Torture should not be something that is ordered by a commander in the “civilized” military of a “civilized” nation. That is why the military establishment of this country wants us to adhere to the Geneva Convention. Let us not forget that our soldiers are ordinary people and would like to stay that way. It will be the soldiers in the field that are ordered to do the dirty deed, while rear echelon officers insulate themselves from the damage.

The granularity of the command structure of the military, echoes the social paradigm and goes down to the individual level. Ultimately, only the individual can handle some decisions in the here and now. If, for example, one can immediately extract information from someone by an “enhanced” interrogation that immediately saves many lives, well, perhaps military brass looks the other way. Maybe they won’t give the interrogator a medal, but they would understand the sacrifice that had been made by the citizen soldier for his country and his buddies. On the other hand, if the brass hears of mistreatment, it must always investigate and punish “enhanced” interrogation tactics. Higher-ups especially must investigate when these actions bear no immediate fruit, or are otherwise unjustified, to prevent the darkest temptations during the hell of war.

It is only in this immediate fog of war, where individuals have to make snap decisions on the value an “enhanced” interrogation might yield toward the immediate salvation of their comrades or civilians. The military institution must always explicitly frown and discourage torture to prevent the moral and ethical destruction of their own soldiers. This is one of the strongest reasons for always adhering to the Geneva Convention officially, while understanding that in the hell of war many things happen.

Official and institutionalized torture destroys the very real and practical benefits that can occasionally come from the horrific practice of torturing a prisoner. To be frank, torture may have its place during life and death decisions that occur on the battlefield in very special circumstances. However, without this type of immediacy, the torture becomes ineffective. Enemy comrades would know that when an individual is captured, they could be tortured. They know what their comrade knows, and they begin to rearrange their strategies, their structures of communication, their locations for hiding, etc.
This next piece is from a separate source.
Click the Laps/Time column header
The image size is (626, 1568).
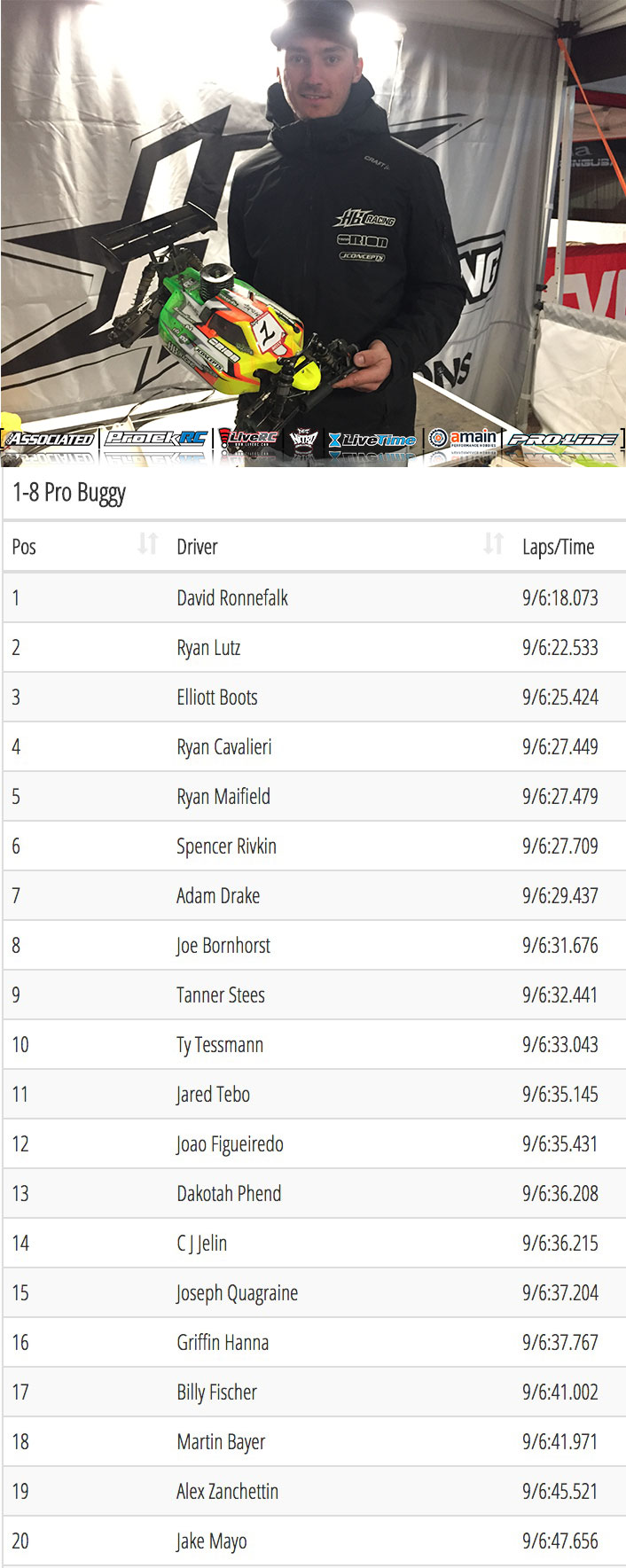[x=559, y=547]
Guerrilla military units are set-up to be able to fly apart and come back together as if magnetized. When torture is the normal modus operandi of one’s opponents, then military leaders make sure to keep individuals only lightly informed, so that there is little they can reveal. In fact, wily leaders may steep their guerrillas in misinformation to spout during torture. The results of such misinformation would lead to their torturers wasting time chasing the ghosts of the torture interrogation.

The enemies of America now expect to be tortured. Oh, how horrible it is to write, but Americans cannot deny it! Our enemies now EXPECT to be tortured and it is hard to argue that they are wrong to expect it. Even when we deny that we torture, enough evidence has come to light along to make the denials transparent. Our enemies expect to be tortured and train accordingly.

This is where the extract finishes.